Top Facts about David Foster Wallace
- David Foster Wallace was an American writer born in 1962.
- He is best known for his novel “Infinite Jest.”
- Wallace suffered from depression and committed suicide in 2008.
- He taught creative writing at Pomona College and Illinois State University.
- Wallace’s writing style was characterized by footnotes and non-linear narratives.
- His work often explored themes of addiction, mental illness, and the human condition.
- Wallace won numerous awards for his writing, including a MacArthur Fellowship.
- He wrote essays on topics ranging from tennis to politics to television.
- Wallace’s unfinished novel “The Pale King” was published posthumously in 2011.
- His work continues to influence contemporary literature and culture today.
Facts & Trivia
David Ranked on the list of most popular Novelist. Also ranked in the elit list of famous people born in United States. David Foster Wallace celebrates birthday on February 21 of every year.

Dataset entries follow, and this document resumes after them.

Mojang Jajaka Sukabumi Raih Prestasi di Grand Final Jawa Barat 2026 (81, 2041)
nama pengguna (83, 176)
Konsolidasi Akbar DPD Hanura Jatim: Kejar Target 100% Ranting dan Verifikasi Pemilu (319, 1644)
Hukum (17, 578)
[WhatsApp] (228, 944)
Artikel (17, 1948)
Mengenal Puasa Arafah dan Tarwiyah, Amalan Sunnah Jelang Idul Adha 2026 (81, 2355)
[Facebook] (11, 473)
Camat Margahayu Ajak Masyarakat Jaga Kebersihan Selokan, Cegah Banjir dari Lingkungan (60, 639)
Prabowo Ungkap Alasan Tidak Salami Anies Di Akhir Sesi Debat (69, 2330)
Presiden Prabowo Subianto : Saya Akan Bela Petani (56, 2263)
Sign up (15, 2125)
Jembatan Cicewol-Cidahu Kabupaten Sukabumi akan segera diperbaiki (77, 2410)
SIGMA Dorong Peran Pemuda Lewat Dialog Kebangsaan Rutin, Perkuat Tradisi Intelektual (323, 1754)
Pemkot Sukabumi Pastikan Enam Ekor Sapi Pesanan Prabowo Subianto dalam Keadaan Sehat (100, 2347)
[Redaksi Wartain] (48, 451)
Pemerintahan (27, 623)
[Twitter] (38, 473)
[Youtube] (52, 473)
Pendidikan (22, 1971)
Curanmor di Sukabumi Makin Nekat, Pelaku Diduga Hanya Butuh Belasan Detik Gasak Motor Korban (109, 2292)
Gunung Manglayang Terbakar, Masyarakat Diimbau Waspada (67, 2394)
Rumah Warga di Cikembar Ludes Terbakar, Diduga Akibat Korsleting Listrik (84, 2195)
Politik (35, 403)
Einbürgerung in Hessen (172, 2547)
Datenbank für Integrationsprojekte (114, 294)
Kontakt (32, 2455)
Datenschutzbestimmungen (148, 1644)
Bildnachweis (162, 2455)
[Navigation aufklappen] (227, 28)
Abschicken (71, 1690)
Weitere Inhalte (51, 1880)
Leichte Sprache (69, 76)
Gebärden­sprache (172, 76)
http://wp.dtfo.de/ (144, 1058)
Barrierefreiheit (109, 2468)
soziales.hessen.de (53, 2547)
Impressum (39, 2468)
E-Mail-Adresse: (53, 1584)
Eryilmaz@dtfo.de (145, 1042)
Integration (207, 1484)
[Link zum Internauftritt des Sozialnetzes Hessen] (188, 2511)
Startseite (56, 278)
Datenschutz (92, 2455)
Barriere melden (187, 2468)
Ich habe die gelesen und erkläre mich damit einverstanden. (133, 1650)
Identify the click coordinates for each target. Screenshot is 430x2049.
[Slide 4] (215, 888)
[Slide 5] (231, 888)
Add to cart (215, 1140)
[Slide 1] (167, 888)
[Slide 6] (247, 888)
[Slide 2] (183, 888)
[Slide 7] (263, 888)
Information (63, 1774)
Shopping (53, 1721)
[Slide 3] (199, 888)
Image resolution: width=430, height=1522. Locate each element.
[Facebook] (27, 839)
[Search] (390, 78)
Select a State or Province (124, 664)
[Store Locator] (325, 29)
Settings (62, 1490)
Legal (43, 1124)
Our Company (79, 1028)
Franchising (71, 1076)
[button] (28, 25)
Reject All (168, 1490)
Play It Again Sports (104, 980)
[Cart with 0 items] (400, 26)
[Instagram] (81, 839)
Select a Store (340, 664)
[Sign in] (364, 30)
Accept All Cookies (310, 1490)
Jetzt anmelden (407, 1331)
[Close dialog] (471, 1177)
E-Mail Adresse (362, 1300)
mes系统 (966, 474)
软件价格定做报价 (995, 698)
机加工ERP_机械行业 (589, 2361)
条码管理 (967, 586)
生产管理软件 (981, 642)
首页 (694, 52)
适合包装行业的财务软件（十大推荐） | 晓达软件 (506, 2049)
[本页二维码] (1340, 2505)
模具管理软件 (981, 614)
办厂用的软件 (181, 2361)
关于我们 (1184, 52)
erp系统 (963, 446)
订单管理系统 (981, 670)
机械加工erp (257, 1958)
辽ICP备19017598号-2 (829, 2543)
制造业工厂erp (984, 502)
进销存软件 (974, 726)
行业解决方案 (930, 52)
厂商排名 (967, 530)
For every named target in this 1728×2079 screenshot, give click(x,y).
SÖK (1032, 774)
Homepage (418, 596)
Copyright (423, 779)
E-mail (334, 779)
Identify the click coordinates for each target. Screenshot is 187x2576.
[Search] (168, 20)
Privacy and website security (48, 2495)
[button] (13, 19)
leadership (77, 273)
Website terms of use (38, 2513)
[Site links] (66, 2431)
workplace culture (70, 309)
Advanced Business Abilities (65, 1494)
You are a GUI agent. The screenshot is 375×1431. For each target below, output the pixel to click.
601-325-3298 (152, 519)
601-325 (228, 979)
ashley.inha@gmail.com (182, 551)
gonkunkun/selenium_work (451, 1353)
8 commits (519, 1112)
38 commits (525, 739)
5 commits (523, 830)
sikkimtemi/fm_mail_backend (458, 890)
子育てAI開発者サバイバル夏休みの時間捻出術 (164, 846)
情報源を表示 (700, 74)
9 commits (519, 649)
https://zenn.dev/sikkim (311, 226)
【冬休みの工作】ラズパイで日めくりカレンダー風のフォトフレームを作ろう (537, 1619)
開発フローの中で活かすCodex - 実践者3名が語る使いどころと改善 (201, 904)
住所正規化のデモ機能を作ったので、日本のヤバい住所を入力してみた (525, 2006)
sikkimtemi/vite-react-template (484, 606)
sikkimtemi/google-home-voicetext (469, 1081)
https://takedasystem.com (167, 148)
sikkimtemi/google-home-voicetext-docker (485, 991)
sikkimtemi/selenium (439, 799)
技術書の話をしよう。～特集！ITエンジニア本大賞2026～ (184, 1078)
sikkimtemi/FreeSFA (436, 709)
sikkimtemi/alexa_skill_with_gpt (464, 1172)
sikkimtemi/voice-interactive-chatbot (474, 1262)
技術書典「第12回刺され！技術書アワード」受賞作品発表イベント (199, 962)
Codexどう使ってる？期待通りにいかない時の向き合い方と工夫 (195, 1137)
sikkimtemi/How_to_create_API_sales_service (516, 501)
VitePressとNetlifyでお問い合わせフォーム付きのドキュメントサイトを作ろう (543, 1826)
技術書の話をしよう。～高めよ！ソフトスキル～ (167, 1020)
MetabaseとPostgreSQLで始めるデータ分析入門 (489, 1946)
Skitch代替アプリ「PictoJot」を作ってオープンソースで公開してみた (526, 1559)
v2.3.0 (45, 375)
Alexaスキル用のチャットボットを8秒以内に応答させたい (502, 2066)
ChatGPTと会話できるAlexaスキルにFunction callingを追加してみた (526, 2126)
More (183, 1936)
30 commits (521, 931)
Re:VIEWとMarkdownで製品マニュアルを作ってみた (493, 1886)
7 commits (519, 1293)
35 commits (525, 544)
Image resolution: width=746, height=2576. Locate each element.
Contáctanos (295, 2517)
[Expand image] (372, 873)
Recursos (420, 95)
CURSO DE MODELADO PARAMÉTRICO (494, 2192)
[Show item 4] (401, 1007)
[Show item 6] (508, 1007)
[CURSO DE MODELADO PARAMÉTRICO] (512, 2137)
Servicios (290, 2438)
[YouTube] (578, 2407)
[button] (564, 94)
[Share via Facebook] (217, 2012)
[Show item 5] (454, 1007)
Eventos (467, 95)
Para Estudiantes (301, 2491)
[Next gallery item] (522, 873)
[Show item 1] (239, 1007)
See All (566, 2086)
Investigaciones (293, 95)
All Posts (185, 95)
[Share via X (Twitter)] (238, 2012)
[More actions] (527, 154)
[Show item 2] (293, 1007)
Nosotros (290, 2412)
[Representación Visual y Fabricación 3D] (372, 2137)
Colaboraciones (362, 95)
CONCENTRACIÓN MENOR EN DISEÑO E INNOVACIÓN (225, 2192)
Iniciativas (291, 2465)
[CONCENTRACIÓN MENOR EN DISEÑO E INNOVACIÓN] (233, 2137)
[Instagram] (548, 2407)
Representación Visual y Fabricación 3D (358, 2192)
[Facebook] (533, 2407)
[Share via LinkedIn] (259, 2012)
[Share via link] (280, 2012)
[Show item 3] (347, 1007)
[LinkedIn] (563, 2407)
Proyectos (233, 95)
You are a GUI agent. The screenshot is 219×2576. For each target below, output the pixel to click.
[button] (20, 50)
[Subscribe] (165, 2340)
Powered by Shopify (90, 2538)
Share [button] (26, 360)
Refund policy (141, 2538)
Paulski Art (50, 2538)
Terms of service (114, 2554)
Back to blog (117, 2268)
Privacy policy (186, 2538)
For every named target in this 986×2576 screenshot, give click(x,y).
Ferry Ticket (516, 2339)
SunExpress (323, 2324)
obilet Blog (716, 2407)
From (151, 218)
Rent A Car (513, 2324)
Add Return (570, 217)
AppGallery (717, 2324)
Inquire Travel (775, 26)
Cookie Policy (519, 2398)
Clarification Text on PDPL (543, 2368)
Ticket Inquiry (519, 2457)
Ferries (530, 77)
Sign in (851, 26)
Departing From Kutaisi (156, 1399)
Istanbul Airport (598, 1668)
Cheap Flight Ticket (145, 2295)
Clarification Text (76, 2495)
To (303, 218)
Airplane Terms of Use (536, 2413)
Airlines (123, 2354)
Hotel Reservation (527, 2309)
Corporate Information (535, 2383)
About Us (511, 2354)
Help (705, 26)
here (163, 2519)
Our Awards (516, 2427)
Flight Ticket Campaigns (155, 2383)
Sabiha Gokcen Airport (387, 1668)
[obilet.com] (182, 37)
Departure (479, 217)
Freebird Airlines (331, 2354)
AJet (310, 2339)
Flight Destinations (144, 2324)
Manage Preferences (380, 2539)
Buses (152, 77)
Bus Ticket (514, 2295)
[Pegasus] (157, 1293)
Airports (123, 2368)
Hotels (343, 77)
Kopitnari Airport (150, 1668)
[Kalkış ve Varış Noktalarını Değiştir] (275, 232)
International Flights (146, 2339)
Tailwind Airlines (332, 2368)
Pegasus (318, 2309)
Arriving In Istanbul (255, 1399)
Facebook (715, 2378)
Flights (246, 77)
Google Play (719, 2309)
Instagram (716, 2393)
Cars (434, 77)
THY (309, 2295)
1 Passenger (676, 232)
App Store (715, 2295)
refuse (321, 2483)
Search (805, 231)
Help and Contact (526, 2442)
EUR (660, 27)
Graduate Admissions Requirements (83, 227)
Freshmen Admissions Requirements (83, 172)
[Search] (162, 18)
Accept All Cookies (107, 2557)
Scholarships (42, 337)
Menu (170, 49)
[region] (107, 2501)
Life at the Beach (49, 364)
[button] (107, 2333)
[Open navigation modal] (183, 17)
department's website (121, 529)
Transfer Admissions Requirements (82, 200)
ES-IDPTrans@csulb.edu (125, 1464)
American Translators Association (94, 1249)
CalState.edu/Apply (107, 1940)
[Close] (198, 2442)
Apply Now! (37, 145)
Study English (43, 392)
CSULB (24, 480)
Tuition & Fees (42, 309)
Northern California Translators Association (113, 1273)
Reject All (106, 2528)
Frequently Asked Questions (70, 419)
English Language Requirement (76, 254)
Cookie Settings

Wallace’s fiction combines narrative modes and authorial voices that incorporate jargon and invented vocabulary, such as self-generated abbreviations and acronyms, long, multi-clause sentences, and an extensive use of explanatory endnotes and footnotes, as in Infinite Jest and the story “Octet” (collected in Brief Interviews with Hideous Men) and most of his non-fiction after 1996. In a 1997 interview on Charlie Rose, Wallace said that the notes were to disrupt the linear narrative, to reflect his perception of reality without jumbling the narrative structure, and that he could have jumbled the sentences “but then no one would read it”.
Why did David Wallace take his life?
Wallace grew up in Illinois and attended Amherst College. He taught English at Emerson College, Illinois State University, and Pomona College. In 2008, he died by suicide at age 46 after struggling with depression for many years.
Which David Foster Wallace book should I read first?
I recommend one starts with the essay “Consider the Lobster,” published in Gourmet Magazine in 2004. If you don’t like this essay, then you won’t like David Foster Wallace. But chances are that you will like it. It’s fun, informative, intelligent and bizarre.
Why is David Foster Wallace important?
David Foster Wallace, (born February 21, 1962, Ithaca, New York, U.S.—died September 12, 2008, Claremont, California), American novelist, short-story writer, and essayist whose dense works provide a dark, often satirical analysis of American culture. Wallace was the son of a philosophy professor and an English teacher.
What was David Foster Wallace philosophy?
Wallace would later identify his attraction to technical philosophy in aesthetic terms: It was, he suggested, a craving for a certain kind of beauty, for the variety of imaginative experience characteristic of formal systems like mathematics and chess.
Is the end of the tour a true story?
The End of the Tour, out now, is the true story of two thirtysomething writers named David: one, played by a bespectacled and bandana-ed Jason Segel, is the novelist David Foster Wallace, who’s deeply ambivalent about the fame that his new novel Infinite Jest has brought crashing down on his head.
You may read full biography about David Foster Wallace from Wikipedia.